◆ **Tasks for this exercise**:
1. In the following passage about luxury brands' unsold inventory, by how much did Richemont's watch sales fall in America?
2. Using the following passage about luxury brands' unsold inventory, decide whether each statement agrees with it: (a) MyTheresa held 44% more inventory at the end of last quarter than a year before; (b) the EU banned burning unsold clothing this year; (c) off-price outlets are usually found in major fashion centers. Give yes or no for each, with the deciding words quoted.
---------- Passage shown ----------
Luxury brands are looking for discreet ways to get rid of unsold inventory while protecting the elite reputation of their name.
Sales of luxury items are starting to cool this year after posting gains in a post-pandemic recovery. Today, retailers are stuck with tons of unsold inventory with little option to get rid of it.
Bain & Company estimates that the luxury sector recorded a 15% increase in sales in 2022 at constant exchange rates. However, sales began to cool late last year and the growth rate this year is expected to be about half that, the Wall Street Journal reported.
Online luxury goods seller MyTheresa told the outlet that the company had experienced “the worst market conditions since 2008” and that it had 44% more inventory at the end of last quarter compared to the previous year.
About 13% of all luxury goods are currently sold by value through these off-price outlets, up from 5% a decade ago.Emanuele Cremaschi/Getty
Demand for high-end watches is also declining. In November, Cartier owner Richemont reported a 3% decline in watch sales in the first half of the year. In America, sales fell 17%. Bloomberg cited high interest rates and fears of recession as reasons for the declining demand.
Without resorting to steep markdowns that could tarnish perceptions of their brands’ exclusivity, or literally burning unsold clothing, something the EU banned this year, luxury retailers have few options.
Some brands are turning to off-price outlets, which are usually located far from major fashion centers. About 13% of all luxury goods are now sold by value through these outlets, up from about 5% a decade ago, the Journal reported, citing Bain estimates.
Other brands have turned to unofficial resellers who exploit price differences between regions – buying goods at one price in Europe and then selling them at a higher price in Asia. One retailer told The Journal that brands have been calling resellers directly to offer inventory in recent months.
---------- Extracted data ----------
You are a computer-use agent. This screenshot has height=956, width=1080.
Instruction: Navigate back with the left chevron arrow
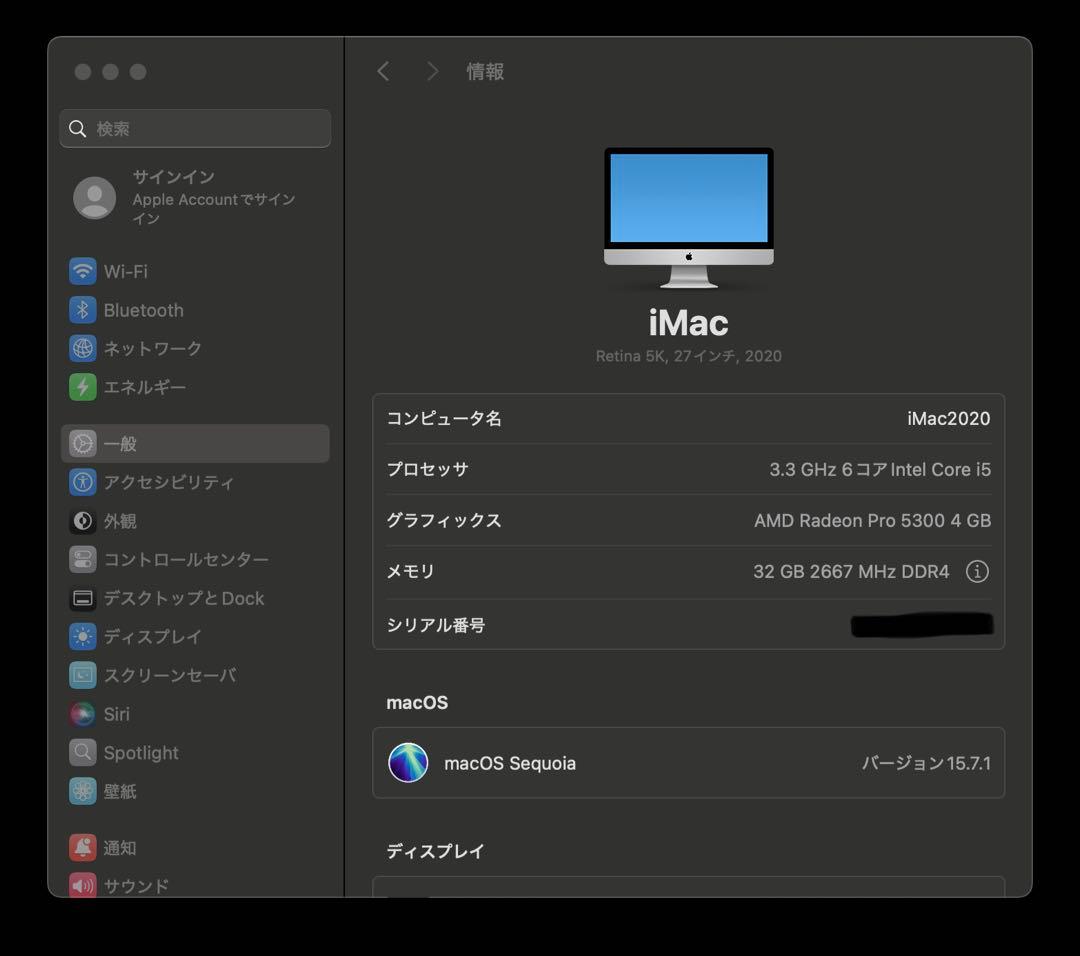point(383,71)
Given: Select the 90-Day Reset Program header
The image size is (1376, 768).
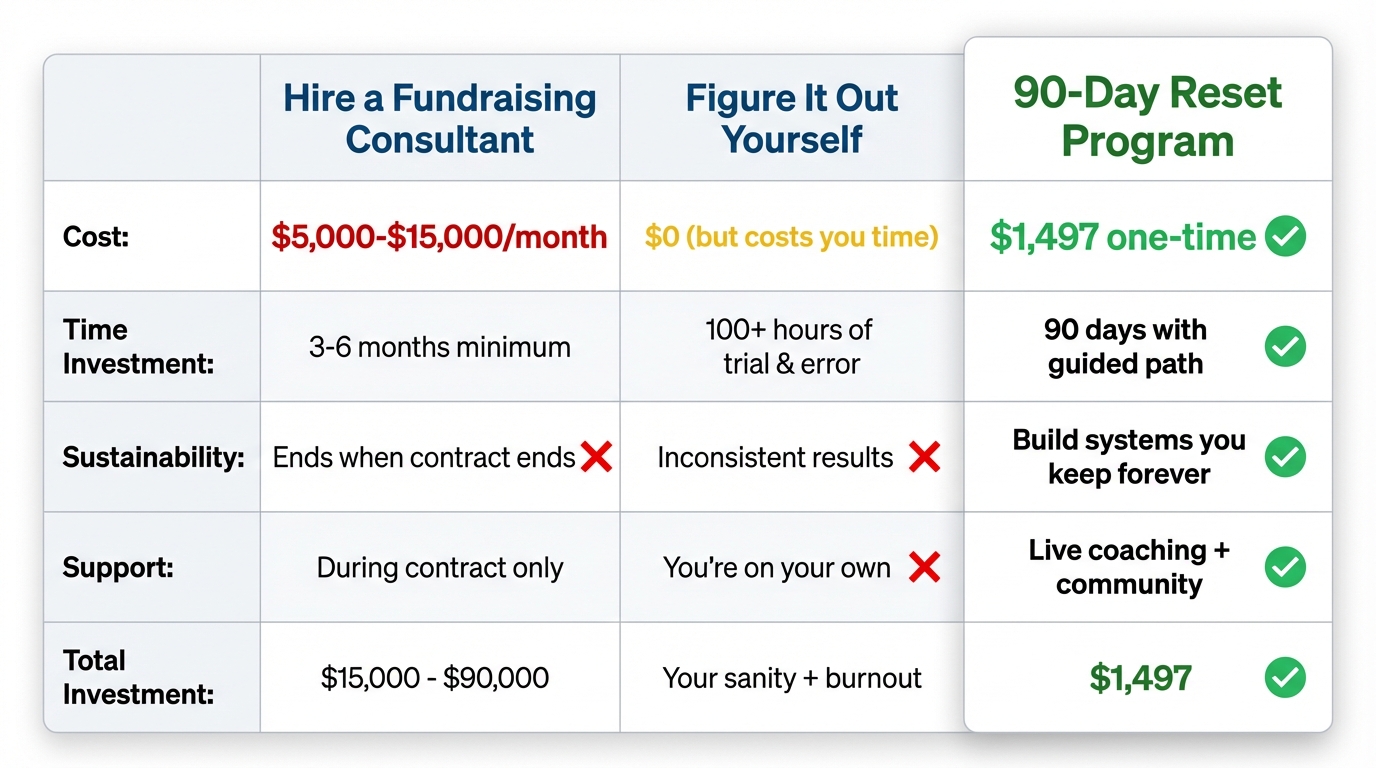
----------
◆ **Solutions per task**:
1. They fell 17%.

2.
(a) Yes: "it had 44% more inventory at the end of last quarter compared to the previous year."
(b) Yes: "literally burning unsold clothing, something the EU banned this year."
(c) No: "usually located far from major fashion centers."